Ken and I flew ourselves up to Vancouver for his birthday last week. It was our first international flight in at least ten years, with all the new US security stuff, and frankly it seemed so complicated I suggested we just land in Bellingham and drive across the border. But we figured out all the paperwork and it wasn't so hard after all. There's a variety of detailed guides for flying to Canada (I like AOPA's), here's the gist.
Weeks before the flight we got the plane documented for international flight. Proof of insurance, a radio operator permit for the pilot, a radio station license for the plane ($160), a customs decal ($30). Plus the usual plane documents for any flight. Nothing difficult but it requires a couple hours figuring out government web sites, then possibly weeks before the documents are shipped (ours came in a week). No one ever asked to see anything but the customs decal.
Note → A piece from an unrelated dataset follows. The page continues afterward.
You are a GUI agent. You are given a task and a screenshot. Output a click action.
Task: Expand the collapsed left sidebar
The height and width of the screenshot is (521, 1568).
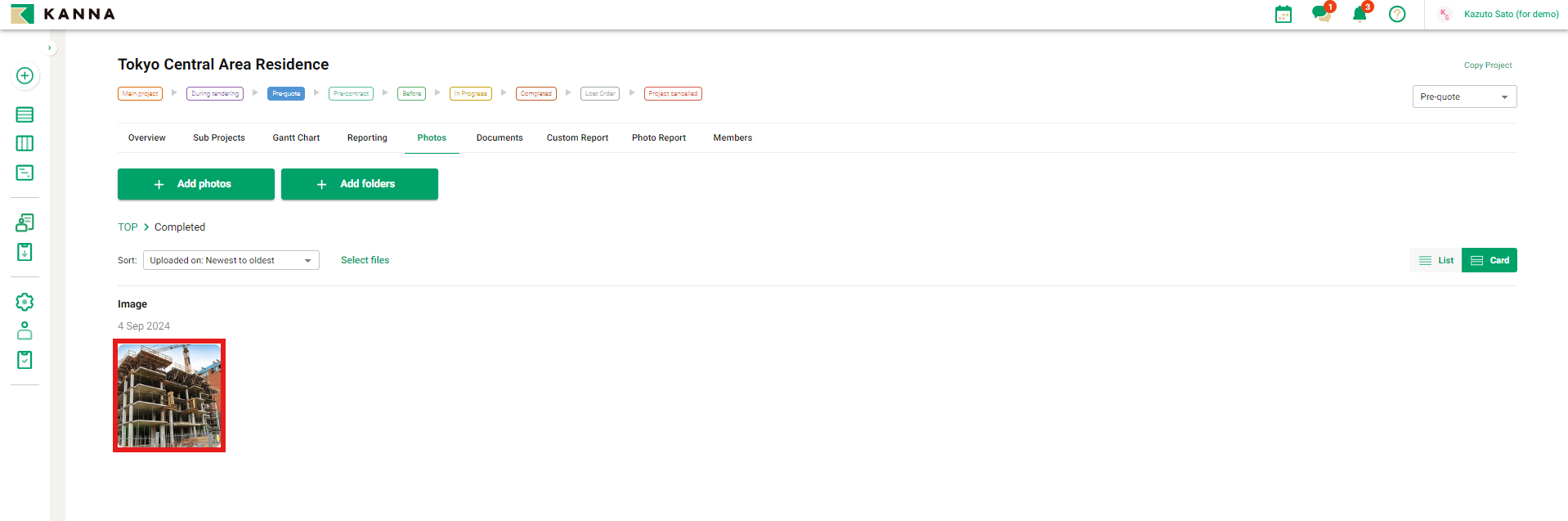tap(49, 48)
The Canadian border is pretty easy. When you arrive, they want a phone call 2 – 48 hours before the flight saying when you're coming. Then on the ground you call again from the customs box. In theory they may come inspect you and your documents, but for us they just gave us an arrival number over the phone. There's no specific border requirement when leaving.
The US border is more complicated. The big requirement is filing a passenger manifest with eAPIS for both your departure and your arrival. The web site is awkward (and broken in Chrome), so expect to spend some time. Fortunately you can file days in advance. The eAPIS filing gives you permission to leave the country via email; I also called the local customs office and they seemed confused that I was asking them. You do need to notify customs at your arrival airport 1 – 24 hours before you come back in, mostly so there's someone there to meet you. We arrived right on time and were done in 10 minutes at the plane: radioactivity check (!), passport check, customs decal check. Pretty easy.
Flights across the border need to be on a flight plan, both for the US and the Canadians. We went IFR so that was natural; if you go VFR you need a flight plan with a specific squawk code. Canada does charge for ATC services, apparently the bill is in the mail.